IKULAHA, a village 6 km south-west of Khanna (30°42`N, 76°13`E) in Ludhiana district, is sacred to Guru Hargobind, who visited it on his way from Ghurani and Dhamot to Saunti. The shrine which commemorates the visit was raised much later. The construction work was started in 1907-08 by Bhai Rala Singh, who resigned his job in East Africa to return to his village for this purpose, but the building was not completed until 1933. By then the supervision had passed into the hands of a revered lady, Man Gulab Kaur. The shrine is known today as Gurdwara Guru Sar Patshahi Chhevin.
LAHILI KALAN, village 15 km southeast of Hoshiarpur (31°32`N, 75°55`E) in the Punjab, has an historical shrine, Gurudwara Jand Sahib Patshahl VII, raised in honour of Guru Har Rai, who visited the site during a journey from Kiratpur to Kartarpur. The Gurdwara is a high ceilinged hall, with a square sanctum in the centre. Above the sanctum is a domed room with a goldplated pinnacle and umbrella shaped final topped by a khanda. The jand (Prosopis specigera) tree believed to have existed since the time of Guru Har Rai`s visit and lending its name to the Gurdwara is about 30 metres west of the main building.
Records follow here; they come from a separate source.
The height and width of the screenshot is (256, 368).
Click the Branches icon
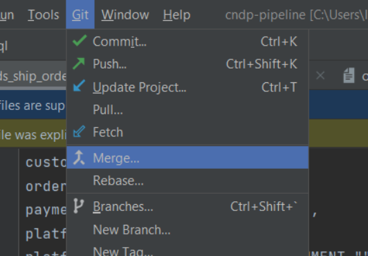point(78,206)
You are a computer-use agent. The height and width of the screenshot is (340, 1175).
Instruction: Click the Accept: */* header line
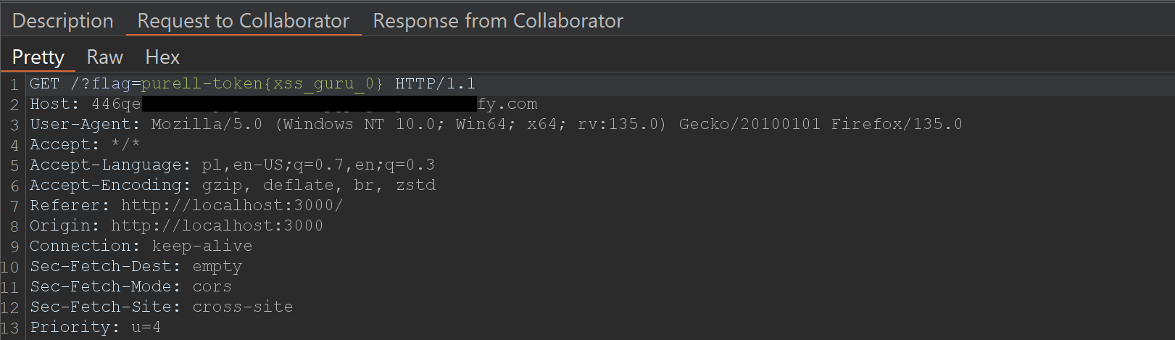tap(84, 145)
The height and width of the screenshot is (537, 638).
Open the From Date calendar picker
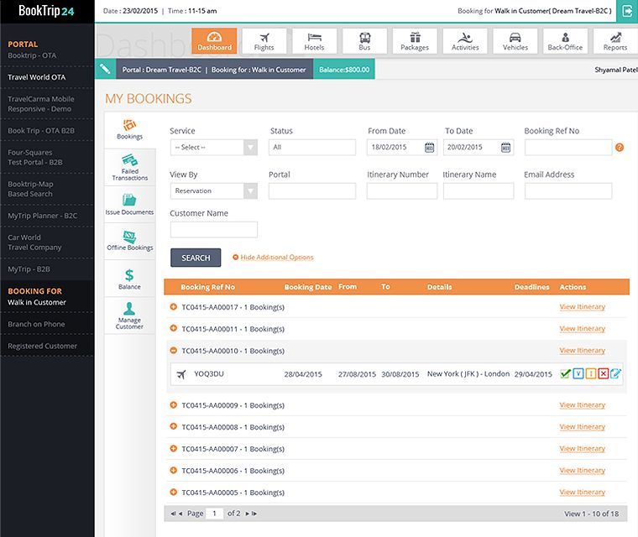[429, 148]
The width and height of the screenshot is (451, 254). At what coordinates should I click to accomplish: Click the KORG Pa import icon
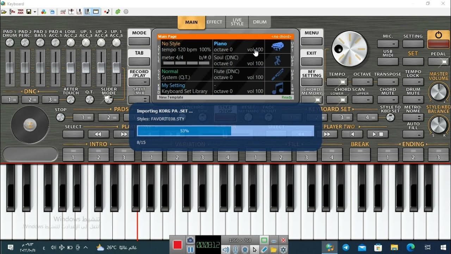pyautogui.click(x=12, y=12)
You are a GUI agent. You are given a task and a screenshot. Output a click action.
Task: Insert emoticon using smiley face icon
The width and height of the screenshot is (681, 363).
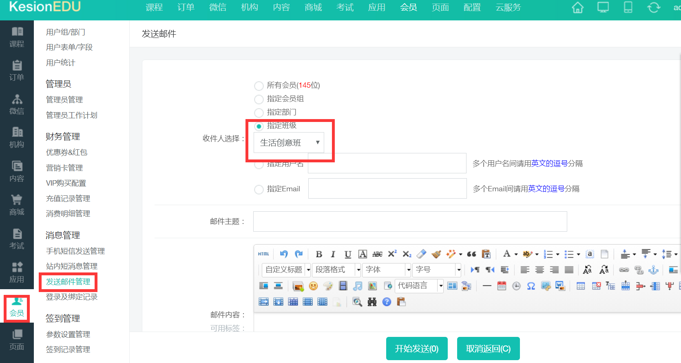tap(313, 286)
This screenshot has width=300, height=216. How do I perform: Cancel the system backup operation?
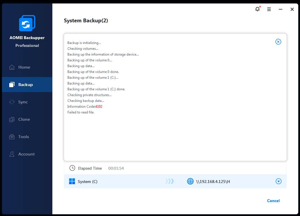point(273,201)
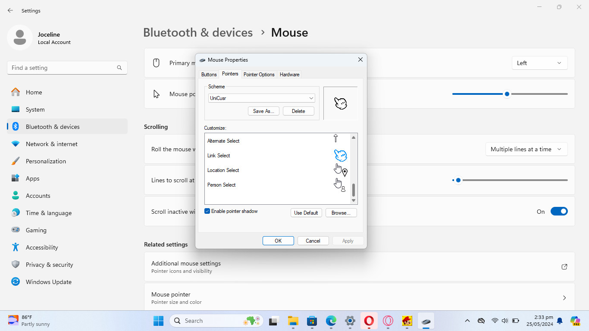Image resolution: width=589 pixels, height=331 pixels.
Task: Switch to the Pointer Options tab
Action: point(259,75)
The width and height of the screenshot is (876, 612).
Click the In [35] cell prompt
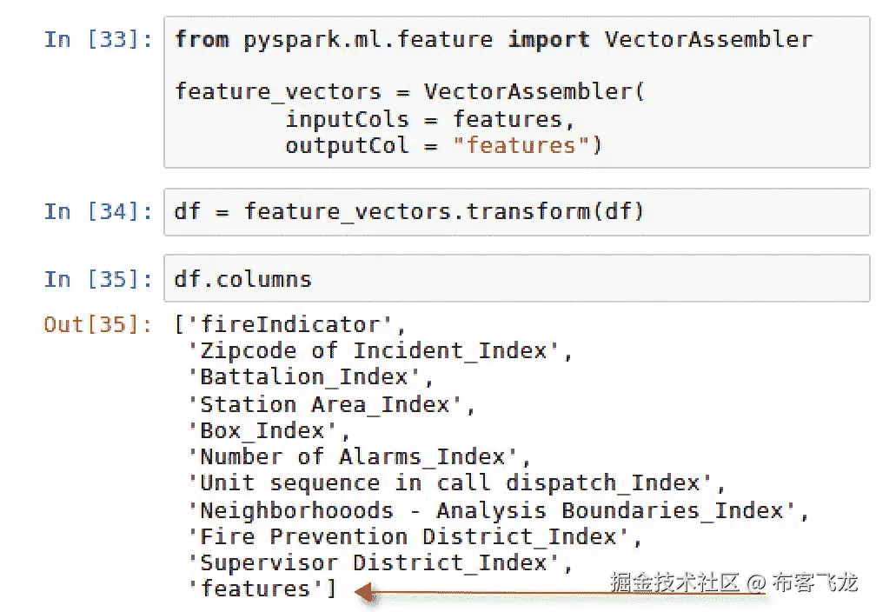tap(97, 279)
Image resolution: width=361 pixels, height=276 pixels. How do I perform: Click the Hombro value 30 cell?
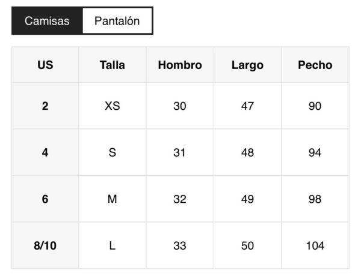(x=180, y=106)
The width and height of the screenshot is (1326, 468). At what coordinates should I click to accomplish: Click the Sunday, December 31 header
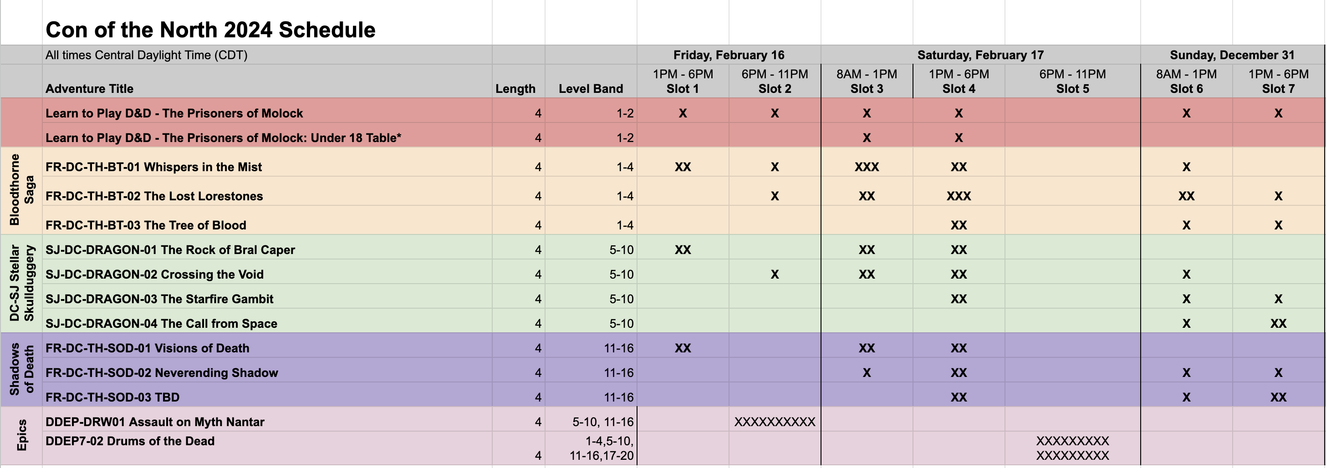coord(1232,55)
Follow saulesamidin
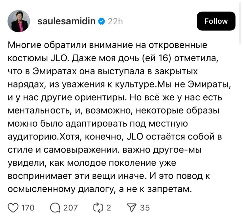Viewport: 243px width, 219px height. (x=216, y=21)
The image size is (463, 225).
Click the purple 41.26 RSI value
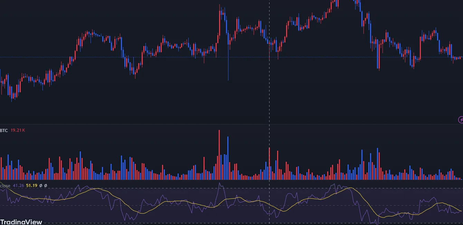coord(18,186)
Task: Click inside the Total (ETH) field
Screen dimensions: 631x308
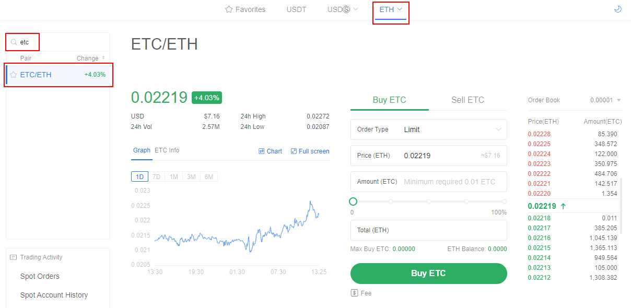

PARMANAND, a Maharashtrian saintpoet, one of whose hymns is included in the Guru Granth Sahib. Born probably in 1483, he is believed to have resided at Barsi, situated to the north of Pandharpur, in present day Sholapur district of Maharashtra. Parmanand was a devotee of Visnu and used in his songs the nom de plume Sarang, the name of a bird ever thirsty for the raindrop. He always longed for God whom he worshipped in the Vaisnavite manifestation of Krsna. He used to make, it is said, seven hundred genuflexions daily to God on his uncovered, often bleeding, knees.